Terrific piece here from Malcolm Gladwell on the NBA lockout, and especially the colorful recent business history of the New Jersey Nets.
Gladwell’s overarching point here, and in a previous piece on Grantland, is one I’ve made many times. Pro sports teams are not businesses. They are luxury goods like works of art, yachts, Ferraris or Italian Villas. Consider the following quote from Cleveland Cavs’ owner Dan Gilbert:
“To me, NBA franchises are like pieces of art. There are only 30 of them. They aren’t always on the market, especially a franchise that would have been such a natural fit. … If you just looked at the Cavaliers in terms of revenues, profits and balance sheets — and you paid this amount for it — people would say ‘You’re insane! You’re nuts.’ But if you look at all the tentacles, the impact on our other venues, it makes tremendous sense. We have now opened a Cleveland office [of Quicken Loans] and that’s tremendously successful. Our employees love it that we’re associated with the Cavs and can come to games — that helps us attract and keep better people. There are a lot of nonprofit things that can be done with pro sports. It brings an unbelievable amount of excitement.”
The analogy wobbles a little when you consider that works of art don’t have moving, human parts that have to be managed, lavishly transported around the country, coached and paid, and may have, you know, entourages and six children with four mothers.
But only a little.
Consider the Nets’ situation, in which the previous owner, Bruce Ratner, wanted the team as part of a mega-real estate arena project in Brooklyn. A competing offer to buy the property from the city, from a developer named Gary Barnett, would have used less land, been far less intrusive to the existing neighborhood, and would have resulted in just apartment buildings. No arena. No Nets.

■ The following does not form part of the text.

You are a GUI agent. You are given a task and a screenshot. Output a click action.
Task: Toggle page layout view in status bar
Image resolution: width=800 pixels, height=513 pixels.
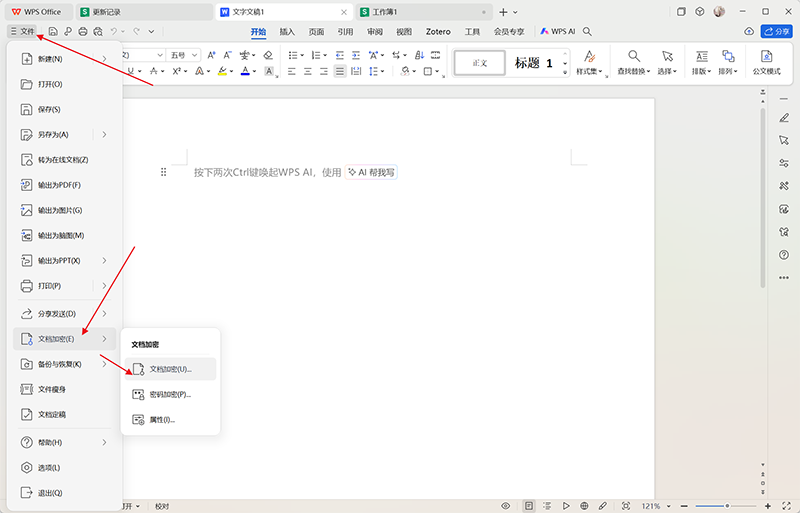click(x=529, y=506)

Oh: And Barnett’s offer was triple Ratner’s.
Gladwell: “Barnett lost. He never had a chance. He wanted to build apartments. Ratner was restoring the sporting glory lost when the Dodgers fled for Los Angeles.”
And here’s the money quote:
“Wealth, after all, is as often the gift of good fortune as it is of design. For whatever reason, the wealthy of that era could have pushed for a world that more closely conformed to their self-interest and they chose not to. Today the wealthy have no such qualms. We have moved from a country of relative economic equality to a place where the gap between rich and poor is exceeded by only Singapore and Hong Kong. The rich have gone from being grateful for what they have to pushing for everything they can get. They have mastered the arts of whining and predation, without regard to logic or shame. In the end, this is the lesson of the NBA lockout. A man buys a basketball team as insurance on a real estate project, flips the franchise to a Russian billionaire when he wins the deal, and then — as both parties happily count their winnings — what lesson are we asked to draw? The players are greedy.”